Closed orborde closed 9 years ago

orborde commented 9 years ago

In the current version of the white paper (page 12), the chart "Comparing cumulative violations discovered with additional optimal path" has a comparison of the model performance to a "Best Possible" path.

The "Best Possible" path seems to be computed on the assumption that every inspection finds a critical violation until all of the critical violations in the evaluation set are found. If that's the case, why is there a crook in the line, instead of a straight line from the origin up to the maximum? This crook would seem to imply that even the prescient "Best Possible" inspection pattern that can magically see the inspection outcome ahead of time would somehow fail to prioritize the actual violations and waste a few inspections on non-violating businesses before going back to finding violations.

What is going on here?

orborde commented 9 years ago

I took a look at the internal data (specifically, the "comp" table computed in forecasting-restaurants-with-critical-violations-in-Chicago.Rmd), and it looks like the explanation is pretty mundane: the "crooks" in the Best-Possible and Worst-Possible lines are weekends. Inspections evidently only happen on weekdays. Even psychic inspectors will be slowed down in their violation-finding by having weekends off.

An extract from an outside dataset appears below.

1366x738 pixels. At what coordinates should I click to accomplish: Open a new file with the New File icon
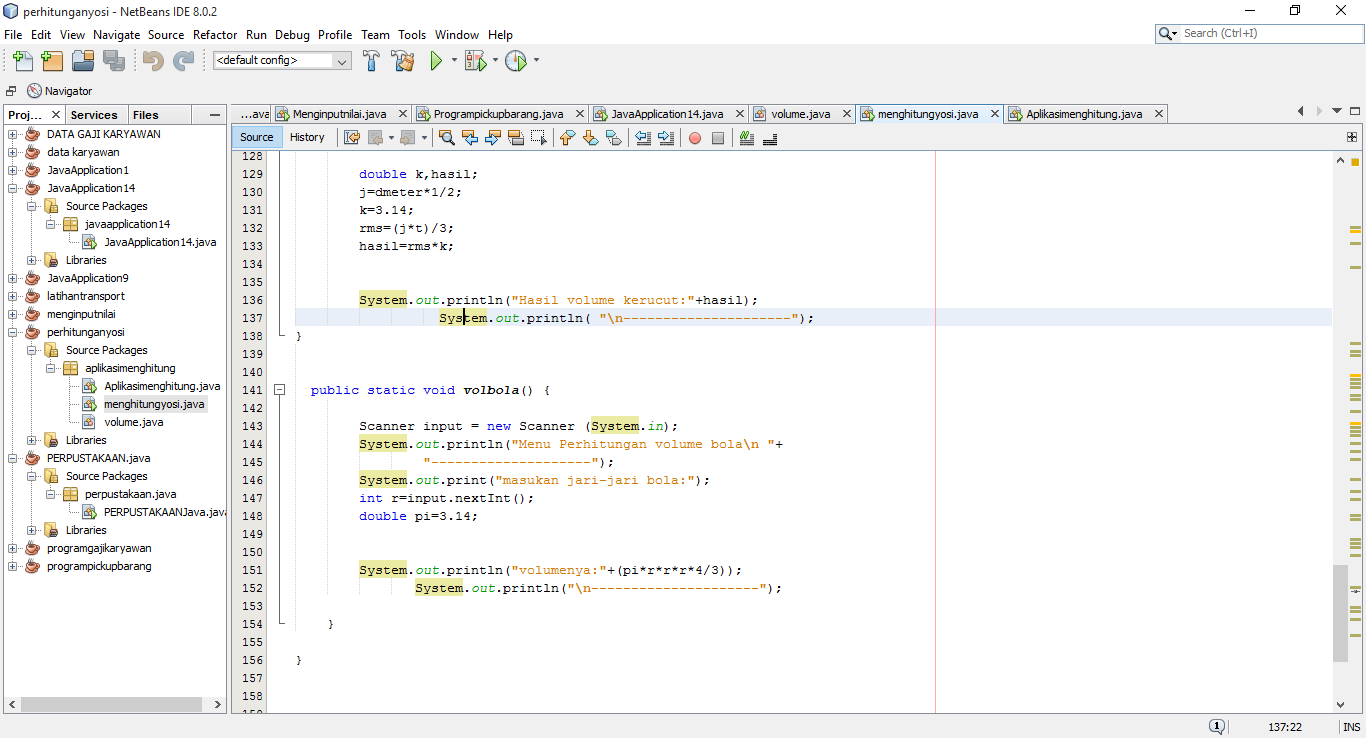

geneorama commented 9 years ago

Yes, weekends are part of it.

In this comparison we're looking at inspections / day, and critical violations found / day. We want to see how many critical violations were found, and how many would have been found.

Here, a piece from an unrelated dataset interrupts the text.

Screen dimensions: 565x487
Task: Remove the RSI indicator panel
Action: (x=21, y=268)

I wanted to make sure that we were looking and assuming the exact same workload would have happened with optimized inspections.

After some head scratching, I opted to keep the original vector of dates and the historical results, and then join in the optimized results (both model optimized results, and "perfectly good" optimized results, and "perfectly bad" optimized results). The each optimized result is sorted by its score, but it's being joined to a matrix that is sorted chronologically.

See lines 119-120 in https://github.com/Chicago/food-inspections-evaluation/blob/master/REPORTS/forecasting-restaurants-with-critical-violations-in-Chicago.Rmd#L119-120

Perhaps if the inspectors had the perfect list they wouldn't have been able to visit as many restaurants on some days if the perfect list were more geographically scattered than their actual work, and likewise it could have worked in their favor on other days. So, this plot is not taking into account travel time / changes in travel time. However, it's the best that I could I could think of. I think that it makes the lines more comparable than if we had made assumptions about average visits per day.

Good question, you're obviously paying attention!